WORK ITEM
Copy the entries from the line containing "In order to click on colorbar-label: 21" through the line containing "coordinates (1054, 516).", replacing every "Locate an element" with "Find an element" and keeping everything else the same.

MATERIAL PROVIDED
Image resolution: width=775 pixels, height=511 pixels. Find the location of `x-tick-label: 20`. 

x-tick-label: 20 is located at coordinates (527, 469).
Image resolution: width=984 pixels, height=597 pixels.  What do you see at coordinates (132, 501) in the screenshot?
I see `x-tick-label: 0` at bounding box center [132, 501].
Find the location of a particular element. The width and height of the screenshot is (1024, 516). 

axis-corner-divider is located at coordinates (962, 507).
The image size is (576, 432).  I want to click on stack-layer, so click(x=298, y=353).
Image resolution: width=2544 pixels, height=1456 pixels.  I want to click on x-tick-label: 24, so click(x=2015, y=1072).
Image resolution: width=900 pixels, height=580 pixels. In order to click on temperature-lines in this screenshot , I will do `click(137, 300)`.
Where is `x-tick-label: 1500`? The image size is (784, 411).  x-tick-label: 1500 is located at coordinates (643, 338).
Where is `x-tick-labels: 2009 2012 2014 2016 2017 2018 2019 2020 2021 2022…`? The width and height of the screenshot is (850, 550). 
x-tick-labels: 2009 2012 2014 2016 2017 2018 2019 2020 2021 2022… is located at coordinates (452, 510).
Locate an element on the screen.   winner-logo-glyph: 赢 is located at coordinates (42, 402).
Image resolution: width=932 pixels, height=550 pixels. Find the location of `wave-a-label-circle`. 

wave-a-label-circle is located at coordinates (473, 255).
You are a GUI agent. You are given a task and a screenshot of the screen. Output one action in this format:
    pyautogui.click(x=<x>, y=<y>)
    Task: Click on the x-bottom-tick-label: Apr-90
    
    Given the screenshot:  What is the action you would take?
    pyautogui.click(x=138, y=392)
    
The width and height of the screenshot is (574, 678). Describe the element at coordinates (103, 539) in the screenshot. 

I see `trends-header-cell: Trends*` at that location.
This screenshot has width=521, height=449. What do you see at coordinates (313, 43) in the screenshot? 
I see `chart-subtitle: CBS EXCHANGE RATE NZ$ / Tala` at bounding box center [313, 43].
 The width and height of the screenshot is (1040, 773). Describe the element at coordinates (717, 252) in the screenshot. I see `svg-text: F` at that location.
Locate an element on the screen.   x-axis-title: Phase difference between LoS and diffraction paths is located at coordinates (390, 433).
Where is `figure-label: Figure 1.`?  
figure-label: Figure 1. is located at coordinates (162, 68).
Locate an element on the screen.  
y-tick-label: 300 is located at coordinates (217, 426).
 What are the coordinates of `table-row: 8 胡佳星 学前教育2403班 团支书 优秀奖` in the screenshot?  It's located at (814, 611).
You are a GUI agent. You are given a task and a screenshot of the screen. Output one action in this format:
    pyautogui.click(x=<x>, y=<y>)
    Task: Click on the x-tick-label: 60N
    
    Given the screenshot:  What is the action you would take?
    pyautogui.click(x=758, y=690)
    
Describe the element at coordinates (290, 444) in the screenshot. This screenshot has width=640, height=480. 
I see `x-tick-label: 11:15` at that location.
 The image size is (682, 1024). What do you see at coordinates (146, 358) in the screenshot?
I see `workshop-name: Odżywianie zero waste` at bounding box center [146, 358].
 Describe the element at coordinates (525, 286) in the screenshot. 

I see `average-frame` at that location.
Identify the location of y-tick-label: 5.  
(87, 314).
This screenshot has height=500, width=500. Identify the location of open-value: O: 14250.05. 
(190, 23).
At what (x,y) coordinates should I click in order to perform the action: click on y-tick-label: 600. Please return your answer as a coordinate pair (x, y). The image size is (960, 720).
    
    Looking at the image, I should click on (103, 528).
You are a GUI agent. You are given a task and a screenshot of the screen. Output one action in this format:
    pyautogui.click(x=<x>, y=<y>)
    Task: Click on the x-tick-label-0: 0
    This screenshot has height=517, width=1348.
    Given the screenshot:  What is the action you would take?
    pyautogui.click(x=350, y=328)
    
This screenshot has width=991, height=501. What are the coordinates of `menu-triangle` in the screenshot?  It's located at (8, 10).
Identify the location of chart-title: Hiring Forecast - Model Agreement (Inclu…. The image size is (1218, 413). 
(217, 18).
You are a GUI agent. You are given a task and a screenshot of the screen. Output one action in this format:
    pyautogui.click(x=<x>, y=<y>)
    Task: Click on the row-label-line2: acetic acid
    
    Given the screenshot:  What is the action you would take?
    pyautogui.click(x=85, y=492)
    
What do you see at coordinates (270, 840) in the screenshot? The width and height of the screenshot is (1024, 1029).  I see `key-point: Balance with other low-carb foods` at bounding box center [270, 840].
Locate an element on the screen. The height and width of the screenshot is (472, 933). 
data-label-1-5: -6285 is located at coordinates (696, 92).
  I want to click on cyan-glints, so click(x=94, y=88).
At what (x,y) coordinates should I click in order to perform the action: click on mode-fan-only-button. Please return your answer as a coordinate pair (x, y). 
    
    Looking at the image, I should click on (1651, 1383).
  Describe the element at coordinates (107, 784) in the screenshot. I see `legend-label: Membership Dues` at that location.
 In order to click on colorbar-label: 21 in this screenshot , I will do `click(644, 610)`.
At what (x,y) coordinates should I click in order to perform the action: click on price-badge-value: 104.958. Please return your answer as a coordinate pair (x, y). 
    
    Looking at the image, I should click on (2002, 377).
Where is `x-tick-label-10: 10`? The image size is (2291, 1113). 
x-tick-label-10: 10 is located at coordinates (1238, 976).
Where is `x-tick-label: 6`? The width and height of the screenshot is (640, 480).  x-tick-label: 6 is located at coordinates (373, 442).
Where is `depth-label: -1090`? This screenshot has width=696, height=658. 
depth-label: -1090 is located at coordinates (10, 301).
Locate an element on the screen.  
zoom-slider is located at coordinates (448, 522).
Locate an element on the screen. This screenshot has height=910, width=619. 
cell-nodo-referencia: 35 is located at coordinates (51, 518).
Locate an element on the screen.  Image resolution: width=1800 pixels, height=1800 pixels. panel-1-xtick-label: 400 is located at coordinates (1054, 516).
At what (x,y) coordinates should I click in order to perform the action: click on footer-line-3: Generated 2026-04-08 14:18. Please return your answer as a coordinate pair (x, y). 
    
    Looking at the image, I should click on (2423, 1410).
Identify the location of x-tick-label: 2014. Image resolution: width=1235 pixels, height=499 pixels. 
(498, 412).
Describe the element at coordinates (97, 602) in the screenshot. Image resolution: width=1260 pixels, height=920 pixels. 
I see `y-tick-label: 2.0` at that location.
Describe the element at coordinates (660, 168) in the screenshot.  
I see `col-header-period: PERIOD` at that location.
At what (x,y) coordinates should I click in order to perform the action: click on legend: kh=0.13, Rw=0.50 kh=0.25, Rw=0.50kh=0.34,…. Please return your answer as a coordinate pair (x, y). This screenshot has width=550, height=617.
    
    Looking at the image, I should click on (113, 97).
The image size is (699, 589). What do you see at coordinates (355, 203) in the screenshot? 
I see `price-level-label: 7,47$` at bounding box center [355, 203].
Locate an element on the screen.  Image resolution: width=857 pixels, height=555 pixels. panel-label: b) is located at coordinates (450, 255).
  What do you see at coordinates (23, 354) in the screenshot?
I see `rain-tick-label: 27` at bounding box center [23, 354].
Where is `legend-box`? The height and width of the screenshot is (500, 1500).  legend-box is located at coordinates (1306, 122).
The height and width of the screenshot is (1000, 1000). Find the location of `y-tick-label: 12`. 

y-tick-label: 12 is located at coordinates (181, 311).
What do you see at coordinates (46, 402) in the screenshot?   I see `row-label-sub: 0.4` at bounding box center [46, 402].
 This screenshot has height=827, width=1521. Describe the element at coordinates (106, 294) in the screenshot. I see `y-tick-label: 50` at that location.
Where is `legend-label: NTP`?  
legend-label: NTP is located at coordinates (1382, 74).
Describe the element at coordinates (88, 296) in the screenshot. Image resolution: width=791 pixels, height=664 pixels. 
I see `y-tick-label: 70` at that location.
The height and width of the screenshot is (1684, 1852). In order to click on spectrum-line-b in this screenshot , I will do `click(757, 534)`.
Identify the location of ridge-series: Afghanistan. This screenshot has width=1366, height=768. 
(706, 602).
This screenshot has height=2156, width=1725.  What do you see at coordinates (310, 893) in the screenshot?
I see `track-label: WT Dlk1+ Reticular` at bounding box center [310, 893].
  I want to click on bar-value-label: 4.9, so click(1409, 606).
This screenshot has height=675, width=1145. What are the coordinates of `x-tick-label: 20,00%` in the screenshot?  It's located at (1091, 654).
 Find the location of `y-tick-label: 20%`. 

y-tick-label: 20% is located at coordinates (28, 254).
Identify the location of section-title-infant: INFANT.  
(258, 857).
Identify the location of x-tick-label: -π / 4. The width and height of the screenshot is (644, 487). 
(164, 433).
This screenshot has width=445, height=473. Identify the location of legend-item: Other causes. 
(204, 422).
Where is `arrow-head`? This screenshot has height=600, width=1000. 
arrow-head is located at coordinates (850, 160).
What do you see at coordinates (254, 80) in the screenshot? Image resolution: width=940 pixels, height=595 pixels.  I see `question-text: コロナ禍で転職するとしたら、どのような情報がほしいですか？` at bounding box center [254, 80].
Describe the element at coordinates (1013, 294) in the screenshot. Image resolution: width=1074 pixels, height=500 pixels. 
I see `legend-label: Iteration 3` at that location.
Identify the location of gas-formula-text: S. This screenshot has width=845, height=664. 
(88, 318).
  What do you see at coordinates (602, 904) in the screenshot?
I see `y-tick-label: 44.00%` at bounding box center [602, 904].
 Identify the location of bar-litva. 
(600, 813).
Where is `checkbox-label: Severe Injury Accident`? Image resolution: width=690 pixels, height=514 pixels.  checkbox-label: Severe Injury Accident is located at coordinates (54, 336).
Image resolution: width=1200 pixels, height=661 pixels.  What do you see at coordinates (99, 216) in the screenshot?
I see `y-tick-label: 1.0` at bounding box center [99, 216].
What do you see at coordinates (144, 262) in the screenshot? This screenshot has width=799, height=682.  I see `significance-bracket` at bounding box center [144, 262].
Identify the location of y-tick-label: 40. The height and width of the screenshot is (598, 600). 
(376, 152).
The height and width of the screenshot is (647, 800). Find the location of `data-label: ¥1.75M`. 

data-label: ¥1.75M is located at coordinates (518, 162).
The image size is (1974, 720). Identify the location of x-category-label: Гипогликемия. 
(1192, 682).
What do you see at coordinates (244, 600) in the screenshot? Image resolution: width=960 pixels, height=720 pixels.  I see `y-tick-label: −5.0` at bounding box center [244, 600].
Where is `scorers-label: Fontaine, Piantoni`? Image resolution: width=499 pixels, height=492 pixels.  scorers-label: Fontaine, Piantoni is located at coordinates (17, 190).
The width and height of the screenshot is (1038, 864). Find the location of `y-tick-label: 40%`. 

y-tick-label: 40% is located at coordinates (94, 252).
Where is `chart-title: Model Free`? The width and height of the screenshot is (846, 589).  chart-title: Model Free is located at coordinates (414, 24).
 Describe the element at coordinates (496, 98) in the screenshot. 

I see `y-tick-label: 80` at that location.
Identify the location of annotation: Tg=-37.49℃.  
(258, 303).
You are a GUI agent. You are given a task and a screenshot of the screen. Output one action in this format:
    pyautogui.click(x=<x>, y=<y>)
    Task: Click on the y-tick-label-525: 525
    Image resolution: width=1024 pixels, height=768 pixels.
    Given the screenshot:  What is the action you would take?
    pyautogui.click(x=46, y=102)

EXERCISE SOLUTION
 In order to click on colorbar-label: 21 in this screenshot , I will do `click(644, 610)`.
At what (x,y) coordinates should I click in order to perform the action: click on price-badge-value: 104.958. Please return your answer as a coordinate pair (x, y). 
    
    Looking at the image, I should click on (2002, 377).
Where is `x-tick-label-10: 10`? The image size is (2291, 1113). 
x-tick-label-10: 10 is located at coordinates (1238, 976).
Where is `x-tick-label: 6`? The width and height of the screenshot is (640, 480).  x-tick-label: 6 is located at coordinates (373, 442).
Where is `depth-label: -1090`? This screenshot has width=696, height=658. 
depth-label: -1090 is located at coordinates (10, 301).
Find an element on the screen.  
zoom-slider is located at coordinates (448, 522).
Find an element on the screen. This screenshot has height=910, width=619. 
cell-nodo-referencia: 35 is located at coordinates (51, 518).
Find an element on the screen.  Image resolution: width=1800 pixels, height=1800 pixels. panel-1-xtick-label: 400 is located at coordinates (1054, 516).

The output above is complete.